:: WHAT YOU ARE ASKED TO DO ::
Write out every line of the rows below word for word, leaving out the pictures.
== THE INPUT
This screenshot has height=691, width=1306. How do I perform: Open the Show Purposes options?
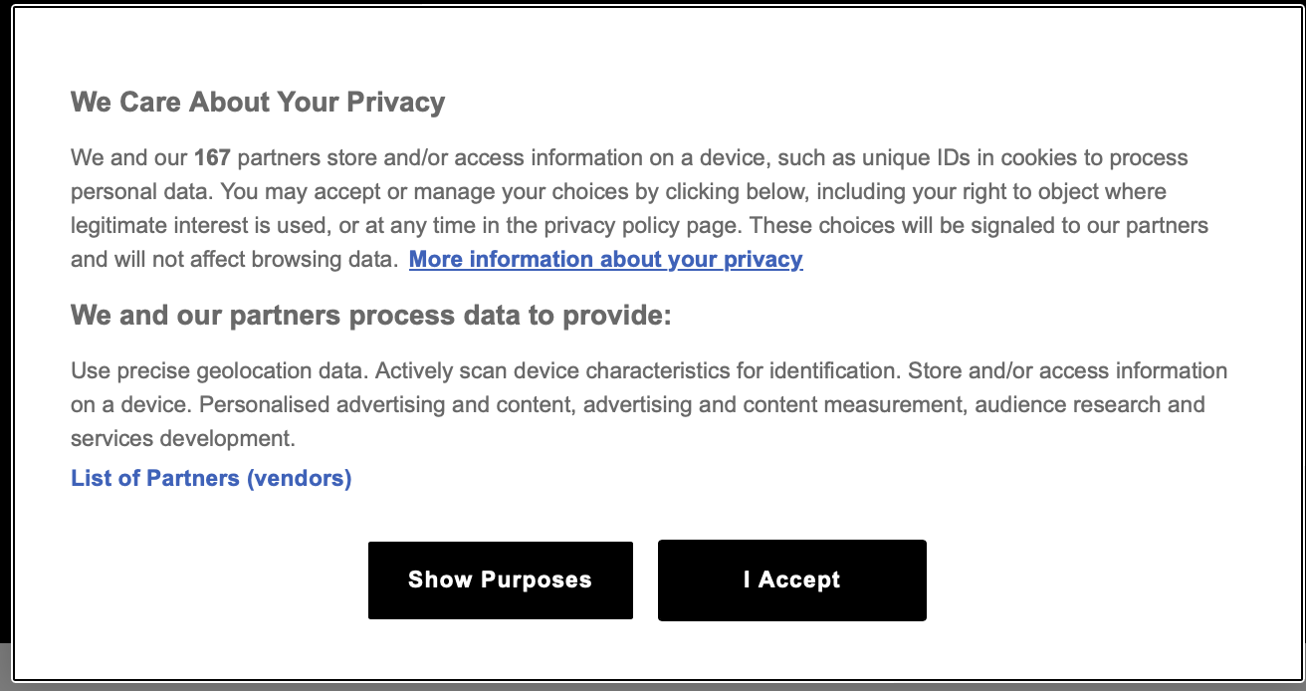pyautogui.click(x=500, y=580)
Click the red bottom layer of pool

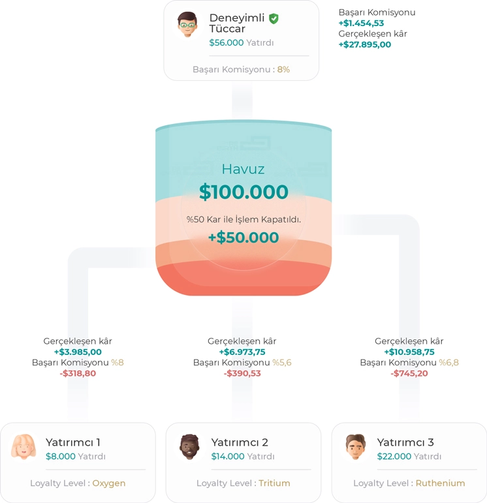[244, 282]
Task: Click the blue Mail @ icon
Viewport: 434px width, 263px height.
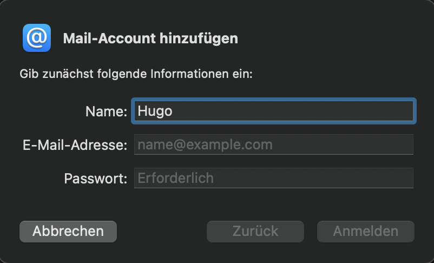Action: click(37, 38)
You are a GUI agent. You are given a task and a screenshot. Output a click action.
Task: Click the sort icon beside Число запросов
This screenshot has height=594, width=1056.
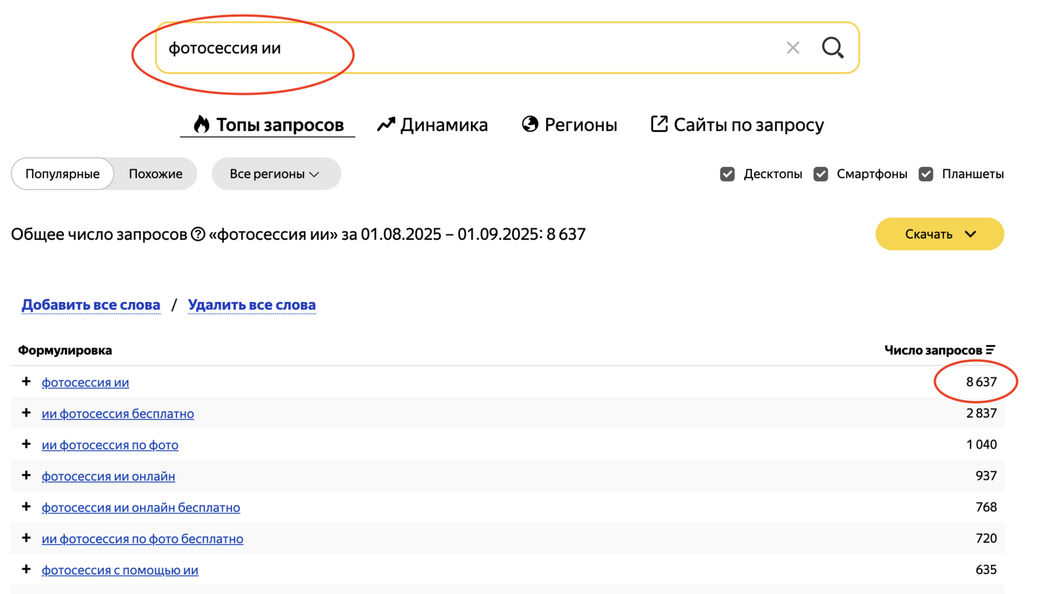[x=991, y=350]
====
:: TASK ANSWER ::
This screenshot has height=691, width=1306. How do I perform: Open the Show Purposes options?
pyautogui.click(x=500, y=580)
Click the red bottom layer of pool

[244, 282]
Task: Click the blue Mail @ icon
Viewport: 434px width, 263px height.
Action: click(37, 38)
You are a GUI agent. You are given a task and a screenshot. Output a click action.
Task: Click the sort icon beside Число запросов
This screenshot has height=594, width=1056.
[x=991, y=350]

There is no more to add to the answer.